> [About this exercise] Please repeat word for word the line containing "How do I perform: Click the 모두 음소거 button?" and every following line up to and including the last one below, pictures excluded.

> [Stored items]
------------

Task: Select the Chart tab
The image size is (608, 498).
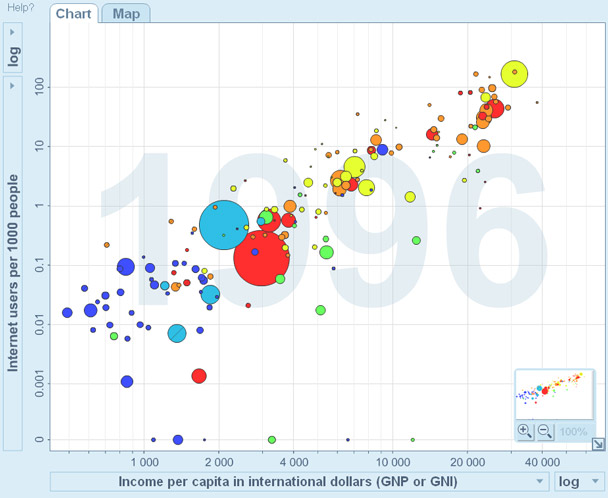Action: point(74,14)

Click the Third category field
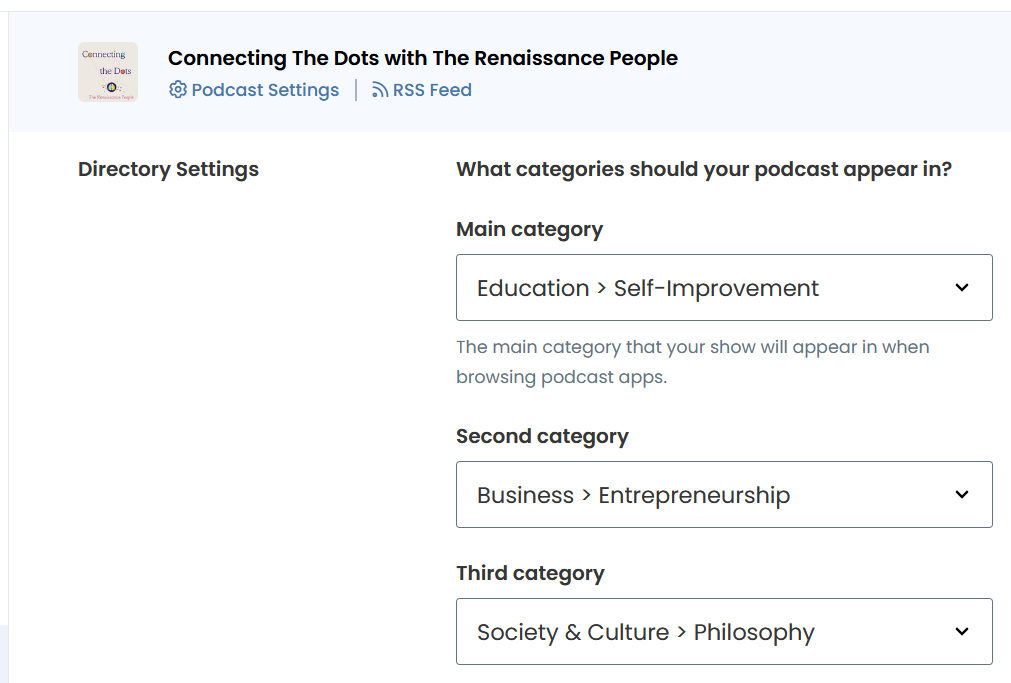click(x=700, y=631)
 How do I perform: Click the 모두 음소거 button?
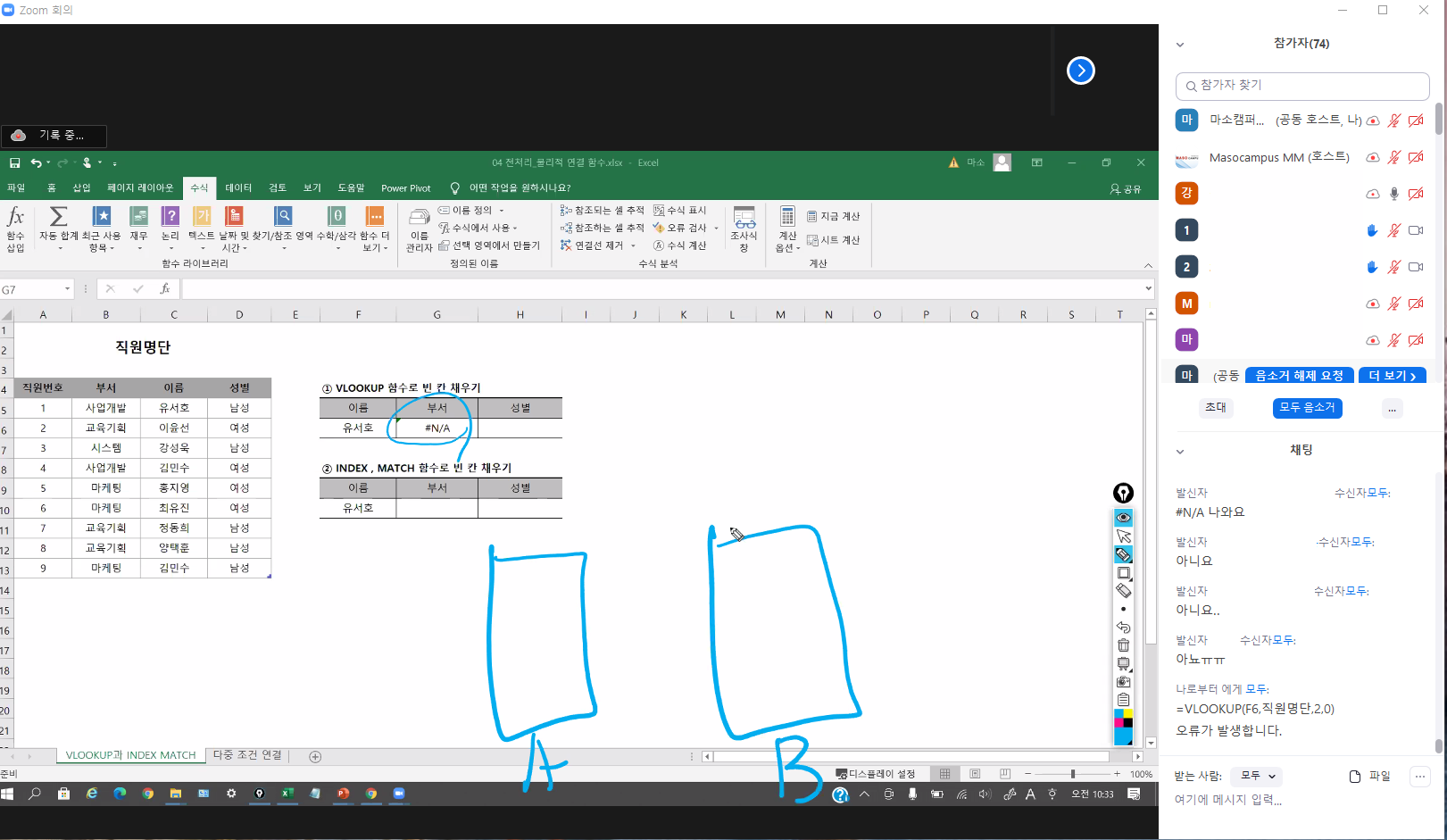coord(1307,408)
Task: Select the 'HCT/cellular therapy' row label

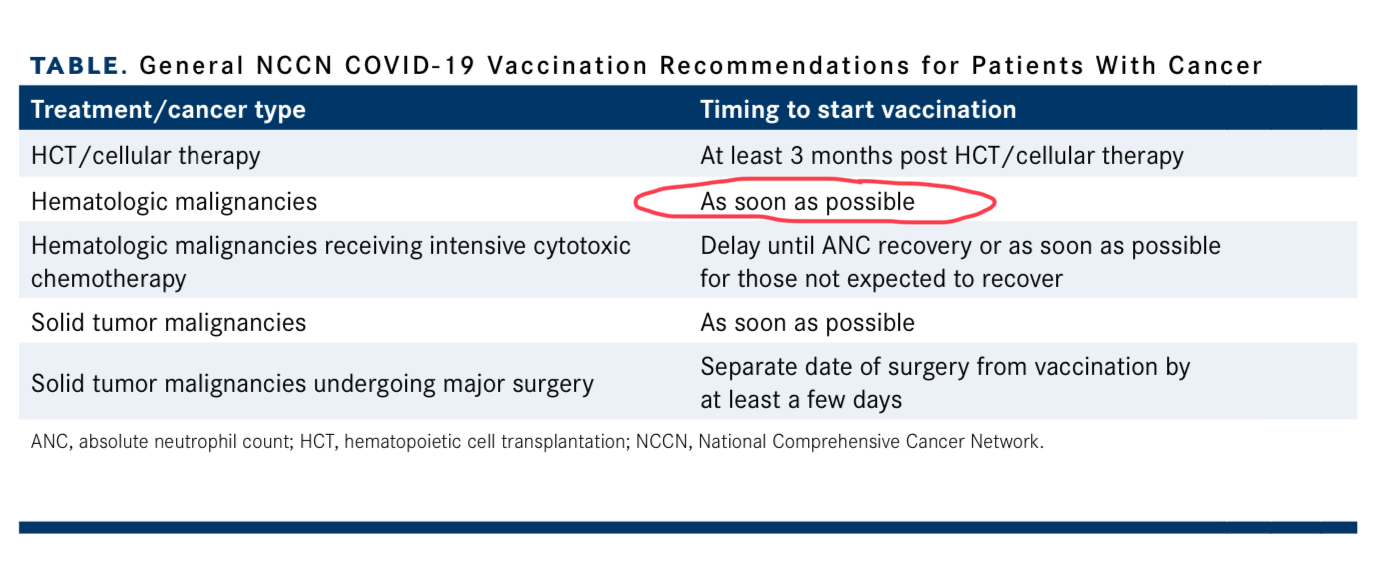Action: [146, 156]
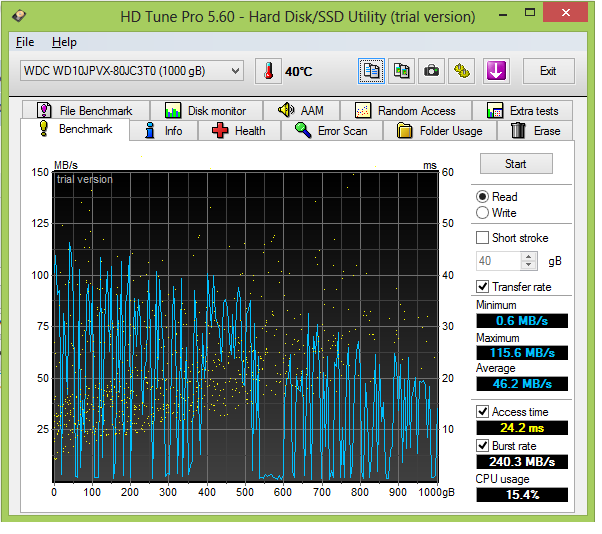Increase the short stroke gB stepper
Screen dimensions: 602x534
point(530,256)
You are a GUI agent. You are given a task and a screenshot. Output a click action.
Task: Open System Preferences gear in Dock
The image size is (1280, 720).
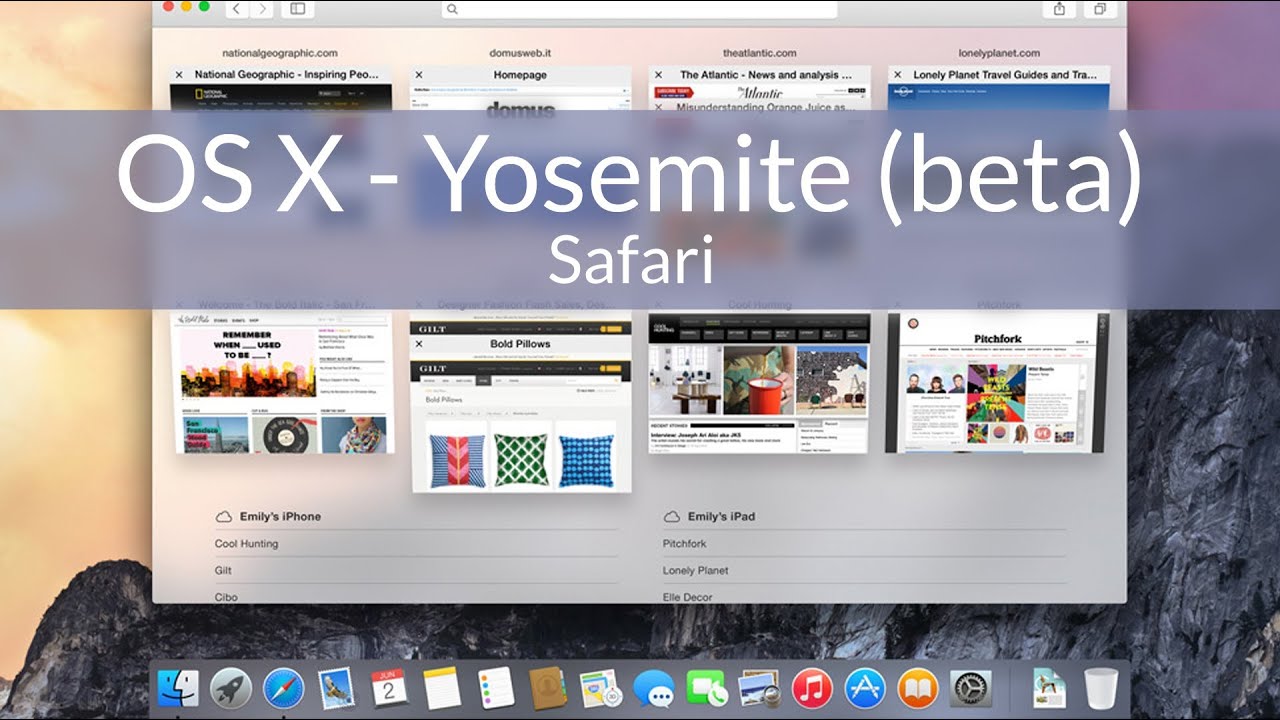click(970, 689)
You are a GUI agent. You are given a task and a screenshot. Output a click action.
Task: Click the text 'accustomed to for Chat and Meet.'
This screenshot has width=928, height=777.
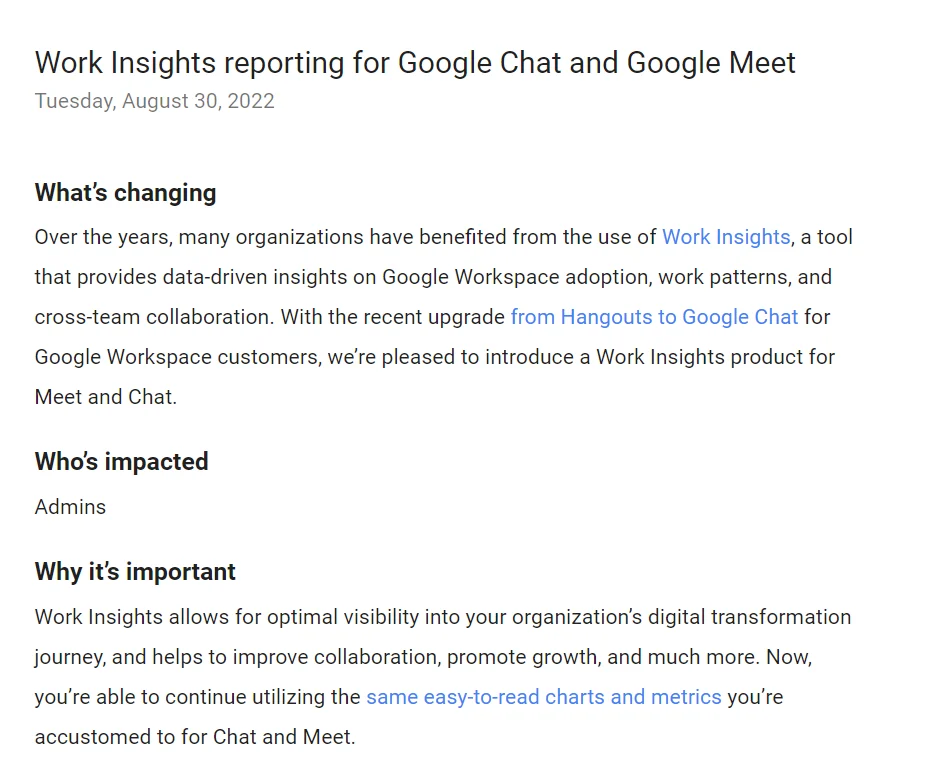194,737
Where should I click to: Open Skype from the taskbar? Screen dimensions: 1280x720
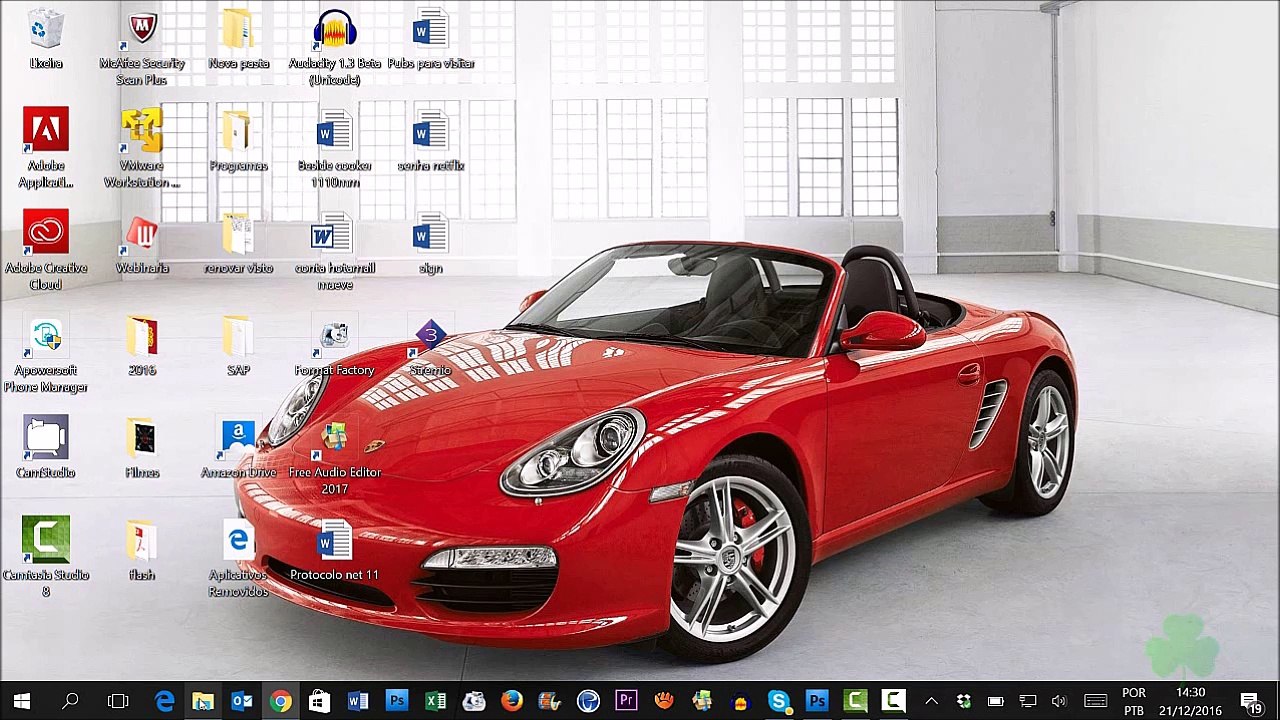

------------

> [Expected output]
 How do I perform: Click the 모두 음소거 button?
coord(1307,408)
Task: Select the 'HCT/cellular therapy' row label

Action: [146, 156]
Increase the short stroke gB stepper
Screen dimensions: 602x534
point(530,256)
You are a GUI agent. You are given a task and a screenshot. Output a click action.
Task: Open System Preferences gear in Dock
The image size is (1280, 720).
click(970, 689)
You are a GUI agent. You are given a task and a screenshot. Output a click action.
Task: Click the text 'accustomed to for Chat and Meet.'
This screenshot has width=928, height=777.
194,737
Where should I click to: Open Skype from the taskbar? Screen dimensions: 1280x720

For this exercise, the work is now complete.